Meanwhile, there was the patent obligation to Forbes. Forbes needed him; Luke returned to the Forbes house.
Sec.2. Forbes was waiting in the library.
"Where were you yesterday? Are you going crazy, Huber? You knew I needed you."
The elder man had borne disaster hardly. He looked tired and ill.
"I'm sorry," said Luke. "I was busy."
"Busy? What could have kept you busy in town when you knew this strike was going on? And you went to church this morning instead of waking me! Betty says you're sick. Are you?"
"No. I'm only getting well."
Forbes's tone was more considerate:
"Anyhow, you might have come in to luncheon. Have you had anything to eat?"
"I'm all right," said Luke.
"But Betty says----"
"Where is she?"
"She's in her room. I told her to lie down. She's all upset. Really, Huber----"
Luke seated himself by the table covered with magazines and sprawling sections of the Sunday newspapers. Outwardly, he was as self-contained as during his days in Leighton's office.
"What was it you wanted to see me about?" he interrupted.
Forbes took a chair opposite. He assumed the voice of persuasion.
"I want to be perfectly frank with you, Huber," he began.
Luke thought: "I wonder what he is going to keep back." All that he said was: "Yes?"
"Yes," resumed Forbes, "and I want you to be perfectly frank with me. You once told me you'd made enemies of the people who've since made such trouble for us, because you had some letters or other that belonged to them, didn't you?"
Luke bowed assent. He knew now what to expect.
"Well," Forbes went on, "the only use those letters were to you was political. Now that you can't use them politically, why don't you give them up?"
"You mean now that I've been chucked out of politics?"
"Well, you know you've ruined yourself there. You can never get back again. When you can't hurt your enemies, why not make them your friends?"
"No, thank you."
"But these letters are of no use to you."
"How do you know that?" asked Luke quietly.
Forbes blushed.
"Are they?" he countered.
"And why," persisted Luke, "didn't you suggest this to me days ago?" His eyes probed the man before him. "What else did Judge Stein say to you?" he demanded.
Forbes drew back in his chair. His flush deepened, but presently he made an impatient gesture.
"Oh, very well," he said defiantly, "the Judge did see me yesterday, and if you had been at the factory, as you should have been, you'd have seen him, too."
Luke thought it unnecessary to remark that he had been honored by a previous call from Stein.
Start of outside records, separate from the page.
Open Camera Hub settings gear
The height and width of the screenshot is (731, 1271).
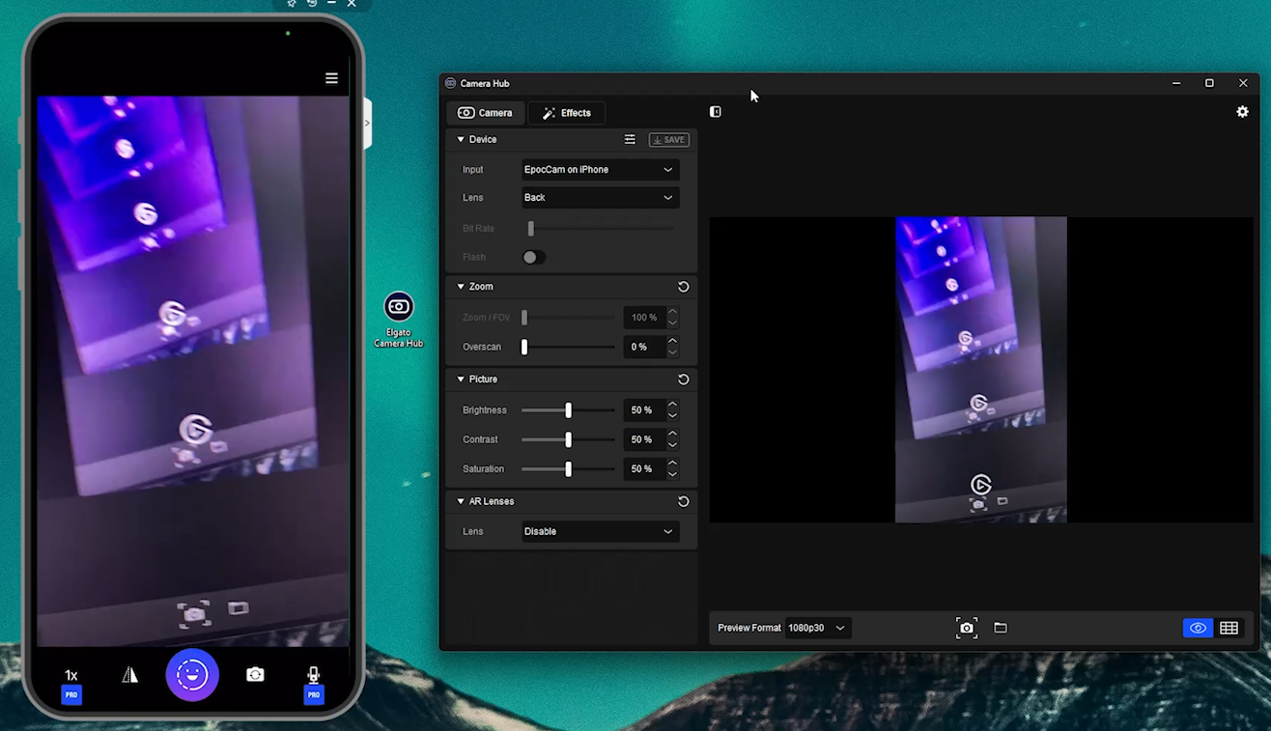click(x=1243, y=112)
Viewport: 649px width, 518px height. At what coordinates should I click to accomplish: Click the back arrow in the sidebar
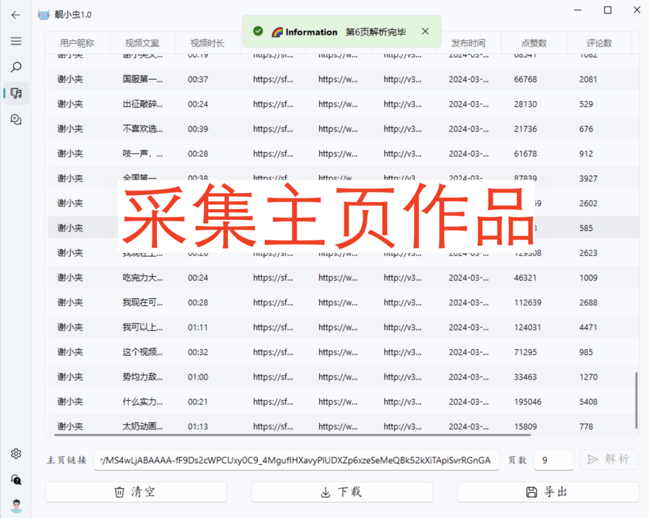pos(16,16)
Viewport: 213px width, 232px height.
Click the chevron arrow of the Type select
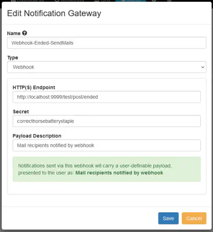(x=203, y=67)
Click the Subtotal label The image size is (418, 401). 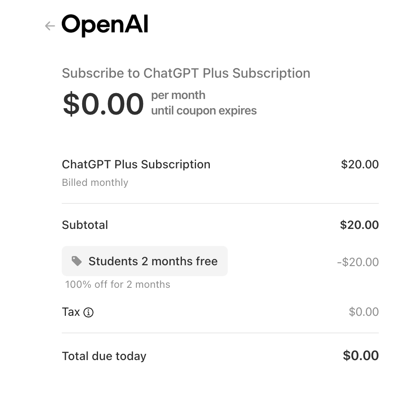[85, 225]
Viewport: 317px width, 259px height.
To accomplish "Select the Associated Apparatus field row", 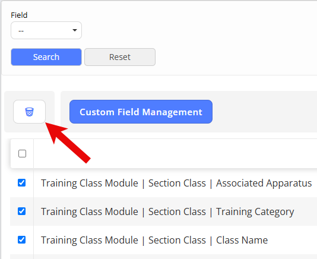I will [x=164, y=183].
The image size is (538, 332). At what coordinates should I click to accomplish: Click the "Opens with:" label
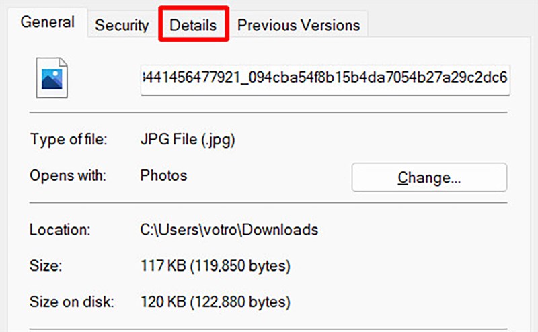point(67,176)
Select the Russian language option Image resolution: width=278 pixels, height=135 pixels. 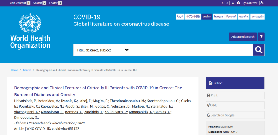231,17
"What else did he say?" Luke repeated.
"He said a great deal; but the upshot of it was that he would induce your enemies, who are the men that control the trust we're competing with, to lower wages and join the fight against the employees, if you would agree to surrender those letters."
"I won't do it," said Luke.
"Don't be hasty," Forbes implored. "Think of me. Think of Betty----"
Luke winced.
"Don't begin that," he commanded.
"But what have you to gain?" asked Forbes.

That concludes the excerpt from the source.